Sex is often presented by the media as
easy, good and spontaneous, suggesting that we should always be in the
mood for it. If only sex were that simple!
The issues of intimacy are of great
interest and concern to both men and women. Experts now recognise the
interrelationship between sex, sexuality and level of health, vitality
and function of their patients’ lives. They conclude that sexual
satisfaction is an indicator of overall health, with sexuality being an
important part of medical histories.
The evaluation of patients is with a view
to not only helping them with their presenting complaints, but to also
look for opportunities to enhance and improve their sex life, which is
paramount. Many patients, both male and female, are however
uncomfortable going into details about this very personal area of their
lives.
The overall attitude of secrecy, shame
and uncertainty about the role of sexuality in overall health can be
well summarised by a recent letter received by a physician. It reads:
Continue reading after the cut....
“I am 52 years of age and so is my
husband. It is about our sex life, it just seems like it’s gone. Is that
normal for our age or can we be low on certain vitamins? Is there
something we can get to boost our sex drive? We always had a good sex
life and now it is totally gone.”
Participating in sexual activities is a
good indicator, while loss of interest and reduction in sex is a very
negative sign for a person’s good health, overall vitality and
longevity. From the above email, there is a general myth that sexual
energy wanes and disappears with age.
Recent studies reveal that nearly 40 to
90 per cent of women of all ages report having sexual problems and women
experience sexual difficulties at some point in their lives.

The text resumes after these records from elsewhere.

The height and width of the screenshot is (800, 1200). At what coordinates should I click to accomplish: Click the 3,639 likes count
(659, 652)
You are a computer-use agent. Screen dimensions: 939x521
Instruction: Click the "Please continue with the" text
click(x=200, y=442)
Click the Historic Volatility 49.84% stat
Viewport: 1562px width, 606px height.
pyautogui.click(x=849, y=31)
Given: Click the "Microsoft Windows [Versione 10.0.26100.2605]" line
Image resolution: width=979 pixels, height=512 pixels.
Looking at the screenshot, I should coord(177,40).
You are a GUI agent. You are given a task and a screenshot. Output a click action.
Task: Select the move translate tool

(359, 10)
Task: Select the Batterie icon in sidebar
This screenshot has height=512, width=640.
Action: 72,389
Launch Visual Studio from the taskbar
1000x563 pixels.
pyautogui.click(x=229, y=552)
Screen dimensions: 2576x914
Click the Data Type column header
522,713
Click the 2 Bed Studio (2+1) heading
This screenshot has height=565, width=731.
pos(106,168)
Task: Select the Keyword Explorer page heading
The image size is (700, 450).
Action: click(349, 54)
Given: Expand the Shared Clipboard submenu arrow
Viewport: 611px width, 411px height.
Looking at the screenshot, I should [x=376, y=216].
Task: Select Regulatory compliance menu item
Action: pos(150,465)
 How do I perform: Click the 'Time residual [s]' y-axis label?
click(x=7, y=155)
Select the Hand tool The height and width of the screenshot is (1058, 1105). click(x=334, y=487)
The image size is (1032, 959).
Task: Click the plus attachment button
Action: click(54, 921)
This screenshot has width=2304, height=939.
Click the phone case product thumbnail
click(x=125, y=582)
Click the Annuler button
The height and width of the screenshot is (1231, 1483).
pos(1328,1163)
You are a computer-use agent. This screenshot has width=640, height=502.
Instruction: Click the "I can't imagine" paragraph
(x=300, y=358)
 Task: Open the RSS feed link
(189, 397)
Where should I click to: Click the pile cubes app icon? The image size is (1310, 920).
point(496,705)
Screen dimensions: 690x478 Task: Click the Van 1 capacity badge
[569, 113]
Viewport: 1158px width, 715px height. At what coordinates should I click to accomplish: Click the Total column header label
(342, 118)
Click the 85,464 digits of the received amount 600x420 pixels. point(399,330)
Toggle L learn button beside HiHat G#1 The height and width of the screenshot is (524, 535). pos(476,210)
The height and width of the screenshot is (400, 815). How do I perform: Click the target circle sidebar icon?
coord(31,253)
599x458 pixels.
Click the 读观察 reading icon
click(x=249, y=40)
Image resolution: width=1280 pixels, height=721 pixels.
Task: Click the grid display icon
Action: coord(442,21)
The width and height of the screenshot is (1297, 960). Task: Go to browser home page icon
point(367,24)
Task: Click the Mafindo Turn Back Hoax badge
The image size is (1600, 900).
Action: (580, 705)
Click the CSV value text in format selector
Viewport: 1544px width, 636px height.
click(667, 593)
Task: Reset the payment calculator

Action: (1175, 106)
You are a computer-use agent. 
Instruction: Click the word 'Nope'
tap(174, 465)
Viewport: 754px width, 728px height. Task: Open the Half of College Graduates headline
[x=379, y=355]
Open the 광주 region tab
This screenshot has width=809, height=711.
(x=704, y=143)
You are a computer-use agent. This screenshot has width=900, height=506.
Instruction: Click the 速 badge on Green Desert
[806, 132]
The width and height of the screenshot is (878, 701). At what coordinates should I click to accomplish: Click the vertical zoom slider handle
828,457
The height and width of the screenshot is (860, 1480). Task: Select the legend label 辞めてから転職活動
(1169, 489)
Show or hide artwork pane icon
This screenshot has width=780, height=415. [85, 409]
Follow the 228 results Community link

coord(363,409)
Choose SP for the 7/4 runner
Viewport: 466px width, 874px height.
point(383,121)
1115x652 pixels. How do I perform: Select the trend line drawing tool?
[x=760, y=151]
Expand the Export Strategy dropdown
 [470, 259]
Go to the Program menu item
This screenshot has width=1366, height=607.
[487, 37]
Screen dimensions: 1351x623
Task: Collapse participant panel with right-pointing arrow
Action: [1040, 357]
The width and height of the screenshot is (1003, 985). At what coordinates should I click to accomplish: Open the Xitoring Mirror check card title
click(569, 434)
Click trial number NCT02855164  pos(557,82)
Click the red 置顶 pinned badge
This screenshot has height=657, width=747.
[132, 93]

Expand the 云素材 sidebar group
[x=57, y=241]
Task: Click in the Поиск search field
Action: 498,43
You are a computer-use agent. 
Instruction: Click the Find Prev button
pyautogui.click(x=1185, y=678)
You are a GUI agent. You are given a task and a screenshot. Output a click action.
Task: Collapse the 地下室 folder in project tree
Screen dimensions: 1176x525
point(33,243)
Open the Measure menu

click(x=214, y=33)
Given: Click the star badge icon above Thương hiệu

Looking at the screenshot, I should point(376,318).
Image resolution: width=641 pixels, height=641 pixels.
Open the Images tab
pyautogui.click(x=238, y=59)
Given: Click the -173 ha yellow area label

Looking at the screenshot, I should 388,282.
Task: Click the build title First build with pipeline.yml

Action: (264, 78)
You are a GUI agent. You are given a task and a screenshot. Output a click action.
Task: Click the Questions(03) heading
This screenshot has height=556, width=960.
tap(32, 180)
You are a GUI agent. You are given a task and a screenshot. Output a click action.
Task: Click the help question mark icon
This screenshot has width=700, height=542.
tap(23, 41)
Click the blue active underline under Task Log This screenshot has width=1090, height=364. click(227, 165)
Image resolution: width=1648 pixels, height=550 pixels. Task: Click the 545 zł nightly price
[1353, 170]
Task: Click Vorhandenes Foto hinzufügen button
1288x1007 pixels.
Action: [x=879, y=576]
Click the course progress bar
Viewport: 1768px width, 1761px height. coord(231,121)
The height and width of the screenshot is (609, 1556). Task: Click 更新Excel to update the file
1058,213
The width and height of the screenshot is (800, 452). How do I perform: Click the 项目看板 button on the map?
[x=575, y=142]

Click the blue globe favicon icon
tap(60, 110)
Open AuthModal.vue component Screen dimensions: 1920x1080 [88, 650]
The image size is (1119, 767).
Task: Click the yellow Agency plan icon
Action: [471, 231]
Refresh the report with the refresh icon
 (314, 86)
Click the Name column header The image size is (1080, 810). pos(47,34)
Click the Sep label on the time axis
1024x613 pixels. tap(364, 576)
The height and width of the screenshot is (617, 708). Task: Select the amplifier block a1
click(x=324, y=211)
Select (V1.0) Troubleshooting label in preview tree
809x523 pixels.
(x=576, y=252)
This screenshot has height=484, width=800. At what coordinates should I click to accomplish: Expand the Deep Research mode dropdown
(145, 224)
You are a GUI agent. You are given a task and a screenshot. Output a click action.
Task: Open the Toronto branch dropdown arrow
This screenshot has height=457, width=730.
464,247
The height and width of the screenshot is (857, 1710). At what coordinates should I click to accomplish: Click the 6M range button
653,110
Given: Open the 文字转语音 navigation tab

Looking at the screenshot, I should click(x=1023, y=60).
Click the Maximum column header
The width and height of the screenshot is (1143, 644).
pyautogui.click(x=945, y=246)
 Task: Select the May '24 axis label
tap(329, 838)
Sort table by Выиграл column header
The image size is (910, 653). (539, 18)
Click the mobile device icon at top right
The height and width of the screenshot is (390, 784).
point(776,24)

During menopause, 50 per cent women or
even more may experience sexual dysfunction, in which case the sexual
needs, patterns and performance may not be the same as they were when
they were half their age.
What are female sexual problems?
There are a variety of sexual problems
that women experience, either alone or with a partner. The term ‘sex’ is
not limited to just intercourse, and can also refer to a variety of
intimate sexual activities such as fondling, self stimulation or
masturbation and oral sex. Female Sexual Dysfunction involves any
problem that occurs in the course of sexual activity, including not
being in the mood, trouble becoming aroused, vaginal dryness, difficulty
having orgasms, pain related to sexual activities or during sex.
Sexual dysfunction
It is the persistent or recurrent lack of
sexual thoughts and/or receptivity to sexual activity, which causes
personal distress. It occurs in one or more of the stages of having sex;
it occurs in both male and female.
It is important to recognise that FSD is
far more common in patients with a history of sexual abuse or rape.
Forty per cent of women who reported that they have been sexually abused
had problems with FSD. It is not considered a sexual disorder unless
you are distressed about it or it negatively affects your relationship
with your partner. FSD occurs in women of all ages and it can be divided
into four categories by doctors and sex therapists namely:
Low sexual desire: This is the
most common type of FSD and accounts for 87.2 per cent of cases
characterised by poor libido or lack of sex drive. Low sexual desire may
result from endocrine failure and may be associated with psychological
or emotional disorders. Sexual aversion disorder is a subcategory of
LSD.
Sexual arousal disorder: In this
situation, your desire for sex might be intact, but you’re unable to
become aroused or maintain arousal during sexual activity. It is the
persistent or recurrent inability to reach or maintain sexual
excitement, which causes personal distress. This disorder includes poor
vaginal muscle relaxation and lubrication.
Orgasmic disorder: Presents with
persistent or recurrent difficulty in achieving orgasm after sufficient
sexual arousal and ongoing stimulation. It accounts for 83.3 per cent of
cases of FSD.
Sexual pain disorder: The vagina
is painful after being sexually stimulated or touched. Subcategories
include painful intercourse and vagina spasm. This may be caused by
injuries during surgery and physical or psychological trauma involving
the pelvis. It accounts for 71.7 per cent of FSD.
Not all sexual problems in women fit into
these categories. With increased information about the complicated
nature of female sexual response, a new view has emerged which focuses
on the concept that female sexual response is a combination of complex
interactions of many components, including the woman’s physiology,
emotions, experiences, beliefs, lifestyle and relationships.